In the next chapter, Dudley Najieb explores the pre-post stats of students of color suffering depression, anxiety and other traumatic mental health issues: The Centers of Disease Control and Prevention surveyed more than 7,000 high school students before the pandemic and found that 55.1% suffered emotional abuse, 44.2% reported persistent feelings of sadness or hopelessness, 9% attempted suicide.
Medical experts from an Ethnic Media Services briefing reveal and explain the data and real-life experience concerning the aftermath of the COVID-19 pandemic on the health of children, parents and the like. Each of them expand on the data concerning ethnic students, and the daily discrimination these students were going through prior to the pandemic.
Medical experts explain the dire aftermath students of color are still facing today
Angela Vásquez, MSW, is the Policy Director for Mental Health at The Children’s Partnership. Angela received her Masters Degree with Honors in Social Work in Community Organizing, Planning, and Administration from the University of Southern California after graduating cum laude from Claremont McKenna College with a BA in Psychology. She also serves on the Board of Trustees at Pacific Oaks College in Pasadena.
Vasquez talks about what young people are experiencing before and after the pandemic and the key factors. She said this was a crisis building before the pandemic. She shares the data of these findings.
Dr. Ilan Shapiro a pediatrician and the current Chief Medical Affairs Officer of AltaMed in Los Angeles. He joined AltaMed in 2016 as the Medical Director of Health Education and Wellness. Most recently, Dr. Shapiro has been on the frontlines of the COVID-19 pandemic as a leading source of education and information and a trusted media resource on both national and international news outlets, including CNN, NBC, MSNBC, Telemundo, and Univision.

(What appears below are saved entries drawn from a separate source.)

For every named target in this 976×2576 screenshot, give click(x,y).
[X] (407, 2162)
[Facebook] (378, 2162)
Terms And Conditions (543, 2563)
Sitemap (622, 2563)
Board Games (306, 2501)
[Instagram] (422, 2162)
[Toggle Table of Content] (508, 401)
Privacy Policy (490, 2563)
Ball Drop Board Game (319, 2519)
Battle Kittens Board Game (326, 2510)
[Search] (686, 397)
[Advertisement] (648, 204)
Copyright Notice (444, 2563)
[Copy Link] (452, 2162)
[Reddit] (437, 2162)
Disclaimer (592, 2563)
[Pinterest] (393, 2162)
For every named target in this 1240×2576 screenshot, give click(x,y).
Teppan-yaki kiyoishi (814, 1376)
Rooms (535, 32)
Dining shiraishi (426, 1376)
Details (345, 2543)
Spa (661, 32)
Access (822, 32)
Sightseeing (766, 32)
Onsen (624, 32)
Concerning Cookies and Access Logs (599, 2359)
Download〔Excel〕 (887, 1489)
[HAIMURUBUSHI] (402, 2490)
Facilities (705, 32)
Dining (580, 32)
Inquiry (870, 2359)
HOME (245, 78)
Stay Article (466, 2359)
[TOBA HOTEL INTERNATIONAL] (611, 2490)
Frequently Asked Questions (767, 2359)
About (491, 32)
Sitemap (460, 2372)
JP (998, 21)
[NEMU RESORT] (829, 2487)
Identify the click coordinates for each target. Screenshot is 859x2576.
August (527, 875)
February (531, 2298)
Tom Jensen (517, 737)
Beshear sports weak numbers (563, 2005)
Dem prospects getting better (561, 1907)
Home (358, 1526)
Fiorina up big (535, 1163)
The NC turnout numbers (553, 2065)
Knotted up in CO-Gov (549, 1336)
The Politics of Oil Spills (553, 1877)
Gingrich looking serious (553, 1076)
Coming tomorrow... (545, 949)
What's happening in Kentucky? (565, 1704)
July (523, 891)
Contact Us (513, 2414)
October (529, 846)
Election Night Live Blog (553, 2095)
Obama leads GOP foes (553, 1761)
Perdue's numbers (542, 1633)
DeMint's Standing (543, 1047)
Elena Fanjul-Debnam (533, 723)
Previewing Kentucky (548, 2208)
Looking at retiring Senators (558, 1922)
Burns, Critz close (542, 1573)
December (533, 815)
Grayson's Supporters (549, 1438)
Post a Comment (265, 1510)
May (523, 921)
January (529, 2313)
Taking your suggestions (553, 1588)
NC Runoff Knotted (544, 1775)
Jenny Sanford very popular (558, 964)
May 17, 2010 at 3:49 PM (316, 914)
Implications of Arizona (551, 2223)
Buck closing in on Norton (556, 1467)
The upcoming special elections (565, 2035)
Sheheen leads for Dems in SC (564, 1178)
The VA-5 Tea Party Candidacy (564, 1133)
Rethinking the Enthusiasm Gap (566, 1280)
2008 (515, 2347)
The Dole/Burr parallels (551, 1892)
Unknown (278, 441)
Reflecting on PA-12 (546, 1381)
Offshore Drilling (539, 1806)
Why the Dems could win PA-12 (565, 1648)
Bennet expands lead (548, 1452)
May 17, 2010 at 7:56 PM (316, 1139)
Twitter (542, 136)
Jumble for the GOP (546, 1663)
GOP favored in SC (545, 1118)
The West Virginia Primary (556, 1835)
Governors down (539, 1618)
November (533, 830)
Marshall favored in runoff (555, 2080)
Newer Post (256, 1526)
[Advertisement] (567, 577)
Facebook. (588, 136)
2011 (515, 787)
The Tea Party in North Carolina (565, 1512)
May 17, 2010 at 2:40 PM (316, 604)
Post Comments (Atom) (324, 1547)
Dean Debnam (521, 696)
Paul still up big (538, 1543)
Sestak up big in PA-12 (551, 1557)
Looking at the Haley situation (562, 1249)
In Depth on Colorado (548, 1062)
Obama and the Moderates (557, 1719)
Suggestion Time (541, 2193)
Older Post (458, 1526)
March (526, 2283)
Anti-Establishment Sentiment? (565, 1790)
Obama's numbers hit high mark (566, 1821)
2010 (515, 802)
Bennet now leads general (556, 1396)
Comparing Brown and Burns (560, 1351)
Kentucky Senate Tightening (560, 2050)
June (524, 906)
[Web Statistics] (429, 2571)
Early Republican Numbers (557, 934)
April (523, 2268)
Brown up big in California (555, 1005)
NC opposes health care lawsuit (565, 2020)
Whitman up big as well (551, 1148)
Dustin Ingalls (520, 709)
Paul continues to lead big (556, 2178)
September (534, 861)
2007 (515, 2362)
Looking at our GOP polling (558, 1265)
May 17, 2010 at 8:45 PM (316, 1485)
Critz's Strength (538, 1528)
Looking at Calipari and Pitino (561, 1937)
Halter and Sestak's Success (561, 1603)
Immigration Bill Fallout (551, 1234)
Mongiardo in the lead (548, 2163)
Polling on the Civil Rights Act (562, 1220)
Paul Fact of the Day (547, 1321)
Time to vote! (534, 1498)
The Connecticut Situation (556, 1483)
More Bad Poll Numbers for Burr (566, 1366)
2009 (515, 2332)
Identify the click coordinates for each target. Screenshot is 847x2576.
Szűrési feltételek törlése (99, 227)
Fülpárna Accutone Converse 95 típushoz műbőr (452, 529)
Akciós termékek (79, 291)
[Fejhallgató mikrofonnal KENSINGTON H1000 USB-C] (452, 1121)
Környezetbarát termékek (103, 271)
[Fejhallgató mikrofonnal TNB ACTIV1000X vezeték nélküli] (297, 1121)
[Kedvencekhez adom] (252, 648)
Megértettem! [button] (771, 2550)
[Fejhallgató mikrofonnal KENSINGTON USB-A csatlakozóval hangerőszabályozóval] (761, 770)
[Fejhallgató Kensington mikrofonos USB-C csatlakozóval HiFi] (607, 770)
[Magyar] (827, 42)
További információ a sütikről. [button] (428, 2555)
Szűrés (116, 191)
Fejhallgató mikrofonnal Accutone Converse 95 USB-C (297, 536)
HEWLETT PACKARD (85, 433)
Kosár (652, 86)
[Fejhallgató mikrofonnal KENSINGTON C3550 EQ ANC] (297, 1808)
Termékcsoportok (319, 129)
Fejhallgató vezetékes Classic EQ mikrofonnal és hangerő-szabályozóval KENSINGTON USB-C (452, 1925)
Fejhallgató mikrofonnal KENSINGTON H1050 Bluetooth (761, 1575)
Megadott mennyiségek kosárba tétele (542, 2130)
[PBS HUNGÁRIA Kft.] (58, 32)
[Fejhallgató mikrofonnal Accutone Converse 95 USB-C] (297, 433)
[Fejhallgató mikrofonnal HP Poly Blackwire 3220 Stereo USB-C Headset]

Dr. Shapiro talks about the physical stress and ailments that translated to COVID-19 related incidents during the pandemic. He shares the story of a child patient.
Dr. Sydney McKinney, Ph.D, is the Executive Director of the National Black Women’s Justice Institute in Brooklyn, NY. She previously worked at HeartShare St. Vincent’s Services and the Vera Institute of Justice. She graduated from New York University with a PhD in Sociology and a MA in Law and Society, and from Columbia University in the City of New York with a MPH in Sociomedical Sciences.
Dr. talks about the dire stress that Black girls went through pre and are going through post pandemic, which is a considerable amount of violence and racial discrimination. There goal is to prevent Black girls from going into the juvenile criminal justice system.
Dr. Myo Thwin Myint is Associate Professor of Psychiatry and Behavioral Sciences, and Pediatrics at Tulane University School of Medicine. He is interested in medical education, LGBTQ health, and advocacy. He serves on the American Academy of Child and Adolescent Psychiatry (AACAP) Training and Education Committee and co-leads the AACAP Alliance for Learning and Innovation (AALI). His clinical work includes working with sexual and gender minorities, and supervising fellows, residents, and medical students in various clinical settings.
Dr. Mint declared we are in a crisis regarding our children’s mental health needs, according to the American Academy of Child and Adolescent Psychiatry.He discusses options to outreach to children in the community and getting more professionals into the field of child psychology.